During these centuries of progress in the East, Western Europe lagged far behind: indeed, Europeans remained ignorant even of paper until the fourteenth century. Prior to that time, monks had used parchment, derived from animal skins, and instead of printing from blocks, they laboriously copied texts by hand. This in turn had numerous social implications: because books required enormous effort to produce, they were precious, and far beyond the reach of the common people. Without easy access to written material, the populace was largely illiterate, and virtually all learning lay in the hands of the Church. Furthermore, the inability to mass-produce the written word and the lack of multiple copies of many texts meant that literally thousands of writings from the ancient world, destroyed by barbarian invaders, were lost forever.
Yet in one of history's great ironic twists, the West rapidly caught up to the East and soon surpassed it. Block-printing technology apparently made its way westward at the hands of Mongol invaders, and combined with the adoption of paper in the fourteenth century helped spawn a minor revolution in information. In fact there was a brief period when block printing flourished in the West, a time that saw the production of texts such as the Bois Protat, dated to c. 1380, which depicts the crucifixion of Christ.

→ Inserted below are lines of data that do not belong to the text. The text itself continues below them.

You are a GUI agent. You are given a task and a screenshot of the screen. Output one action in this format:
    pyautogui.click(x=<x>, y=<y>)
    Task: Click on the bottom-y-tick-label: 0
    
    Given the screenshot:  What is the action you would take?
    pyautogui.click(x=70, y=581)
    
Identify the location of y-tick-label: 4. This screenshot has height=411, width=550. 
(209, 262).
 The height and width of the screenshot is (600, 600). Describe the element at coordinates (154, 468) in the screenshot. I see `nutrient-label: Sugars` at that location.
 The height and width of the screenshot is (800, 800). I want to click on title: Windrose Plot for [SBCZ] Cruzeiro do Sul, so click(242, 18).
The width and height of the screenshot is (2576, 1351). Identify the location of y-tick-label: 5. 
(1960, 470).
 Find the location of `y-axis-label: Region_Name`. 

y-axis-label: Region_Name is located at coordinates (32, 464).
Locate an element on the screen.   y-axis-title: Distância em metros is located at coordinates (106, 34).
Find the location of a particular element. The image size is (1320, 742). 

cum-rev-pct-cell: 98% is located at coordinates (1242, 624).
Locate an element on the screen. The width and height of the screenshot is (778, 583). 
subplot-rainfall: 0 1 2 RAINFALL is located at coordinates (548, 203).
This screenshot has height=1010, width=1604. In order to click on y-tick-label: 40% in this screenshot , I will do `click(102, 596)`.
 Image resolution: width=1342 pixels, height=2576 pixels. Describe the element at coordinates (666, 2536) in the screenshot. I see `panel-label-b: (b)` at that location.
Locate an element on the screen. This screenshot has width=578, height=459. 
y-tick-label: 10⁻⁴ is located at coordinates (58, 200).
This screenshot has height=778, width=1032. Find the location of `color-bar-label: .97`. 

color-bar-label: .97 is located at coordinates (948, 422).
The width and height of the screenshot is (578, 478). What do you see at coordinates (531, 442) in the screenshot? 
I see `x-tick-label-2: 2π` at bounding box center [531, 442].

For several centuries afterward, Europeans would use a form of block printing, the woodcut, to provide inexpensive illustrations; but by then society had long since been transformed by the movable-type press. The latter was the invention of Johannes Gutenberg (c. 1395-1468), who—independent, and most likely ignorant of, Chinese advances—developed his own printing press in about 1450. As a result of this innovation, literacy spread rapidly, fueling the fires of the Reformation and other movements that completely changed the cultural fabric of Europe.
Movable type would never have the same impact in the East that it did in the West, a fact that springs from differences in the form of most Eastern and Western societies' written languages. European languages use alphabets, with just a handful of characters, making it easy for a printer to use movable type. By contrast, Chinese—as well as Korean, Japanese, and most languages of East Asia—uses pictograms, phonograms, and ideograms to represent words or syllables. Chinese is particularly complex in this regard, having more than 30,000 characters, which meant that a printer using movable type had to sort through endless trays of precast blocks. Thus the movable-type press never really caught on in the East, and printers there largely continued to use, and improve upon, the block-printing technology developed by Chinese Buddhist monks in the seventh century.